The first half of the game was lively and exciting. We found the 2p version has some great challenges. Deprived of 4 of the special powers, you have to really work to maximize the benefit you get from the powers you do have (and we drew ours at random, selecting the Navigator and the Engineer). And more importantly, you only have a carrying capacity of 10 cards between the two of you, meaning that you're probably only going to be working on 2 treasures, or perhaps 3, at a time. We drew some helicopter cards early, and were able to use those to compensate for our limited reach, to send the Engineer all around the board, shoring up tiles. And the navigator was able to funnel artifact cards to the engineer to quickly collect the Earth statue. In the second time through the draw deck, some fortuitous drawing put us in position to collect the blue chalice and the winged lion, which were at opposite sides of the board, but in the middle were Fool's Landing and the Cave of Embers, both of which kept flooding and both of which we needed to stay afloat to be able to complete the game. So, we stayed in place, shoring those up until we had seen two of the Waters Rise! cards come out, then made a break for it, sprinting to the Howling Garden and the Coral Palace to claim the 2nd and 3rd treasures.

But then the game stalled. In our 3rd time through the treasure deck, we drew two Waters Rise! cards almost immediately, pushing the water level to one below the max (we were playing on Novice level). We had three Fire cards, all in the Navigator's hand, and she was parked on the space between Fool's Landing and the Cave of Embers, just waiting to draw that fourth Fire card. We basically just sat there, shoring up one of the adjacent tiles if it happened to flood, but really, there was nothing we could do except wait and see whether the final Waters Rise! card would come out before we drew the last Fire card, collected the Artifact, and made it to Fool's Landing. As it happened, the Waters Rise! card came out before the Fire card was even revealed (the final 2 Fire cards were the last cards in the draw deck), so we didn't even get the satisfaction of making a run for it.
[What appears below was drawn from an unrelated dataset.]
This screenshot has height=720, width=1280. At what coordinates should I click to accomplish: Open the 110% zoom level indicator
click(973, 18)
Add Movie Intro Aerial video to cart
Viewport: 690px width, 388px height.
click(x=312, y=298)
This session really changed my perception of Forbidden Island. I like a lot of the things that the game does, and the tension of playing, but really, it's just a game of creative stalling. You're simply trying to hold on long enough to avoid losing the game, until the draw deck puts you in a position to win. I don't like that there isn't anything you can actively do to win. There isn't even much you can do to prevent losing -- you can keep the island from sinking out from underneath you with aggressive shoring up, but ultimately, the Waters Rise! cards force you to lose, whether you have had the opportunity to win or not.

I think/hope this situation may be worse in the 2p game, where the hand limit forces you to discard cards the first and sometimes second time you see them, which puts you in the position we found ourselves in. I think that's probably part of the challenge, but overall, the experience of waiting for the entire third deck to exhaust to see whether we would win or lose was pretty anticlimactic. I hope it's an outlier session.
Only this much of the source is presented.